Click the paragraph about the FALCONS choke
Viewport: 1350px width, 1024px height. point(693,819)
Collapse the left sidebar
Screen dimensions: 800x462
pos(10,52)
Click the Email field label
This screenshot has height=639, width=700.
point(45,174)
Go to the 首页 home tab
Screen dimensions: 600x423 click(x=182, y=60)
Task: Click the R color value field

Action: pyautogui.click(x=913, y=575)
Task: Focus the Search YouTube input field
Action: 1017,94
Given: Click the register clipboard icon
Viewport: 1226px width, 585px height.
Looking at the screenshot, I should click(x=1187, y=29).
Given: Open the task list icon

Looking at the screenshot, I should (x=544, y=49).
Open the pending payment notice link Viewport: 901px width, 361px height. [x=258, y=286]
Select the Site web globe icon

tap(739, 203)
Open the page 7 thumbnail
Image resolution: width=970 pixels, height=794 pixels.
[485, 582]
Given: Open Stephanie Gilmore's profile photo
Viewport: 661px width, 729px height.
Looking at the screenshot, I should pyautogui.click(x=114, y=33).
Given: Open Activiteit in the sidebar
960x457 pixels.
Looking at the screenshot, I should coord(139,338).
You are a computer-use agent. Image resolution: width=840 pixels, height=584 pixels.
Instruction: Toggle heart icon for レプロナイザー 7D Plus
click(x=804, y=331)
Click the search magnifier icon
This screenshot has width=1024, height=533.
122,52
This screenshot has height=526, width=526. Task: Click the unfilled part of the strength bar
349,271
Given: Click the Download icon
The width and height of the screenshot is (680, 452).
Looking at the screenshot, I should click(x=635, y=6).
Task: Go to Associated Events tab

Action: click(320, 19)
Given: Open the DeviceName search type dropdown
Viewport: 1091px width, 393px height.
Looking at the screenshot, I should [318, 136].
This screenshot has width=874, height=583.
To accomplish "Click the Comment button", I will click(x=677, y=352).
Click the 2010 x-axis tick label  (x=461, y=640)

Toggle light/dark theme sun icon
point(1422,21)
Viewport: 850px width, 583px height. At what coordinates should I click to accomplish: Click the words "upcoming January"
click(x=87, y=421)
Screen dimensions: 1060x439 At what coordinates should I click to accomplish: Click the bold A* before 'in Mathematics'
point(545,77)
━━━━━━
Work order:
Please repeat word for word the lines above that run from the beginning through the line containing "Open the pending", keeping both the first and that last line.

Problem solution:
Click the paragraph about the FALCONS choke
Viewport: 1350px width, 1024px height. point(693,819)
Collapse the left sidebar
Screen dimensions: 800x462
pos(10,52)
Click the Email field label
This screenshot has height=639, width=700.
point(45,174)
Go to the 首页 home tab
Screen dimensions: 600x423 click(x=182, y=60)
Task: Click the R color value field

Action: pyautogui.click(x=913, y=575)
Task: Focus the Search YouTube input field
Action: 1017,94
Given: Click the register clipboard icon
Viewport: 1226px width, 585px height.
Looking at the screenshot, I should click(x=1187, y=29).
Given: Open the task list icon

Looking at the screenshot, I should (x=544, y=49).
Open the pending payment notice link Viewport: 901px width, 361px height. [x=258, y=286]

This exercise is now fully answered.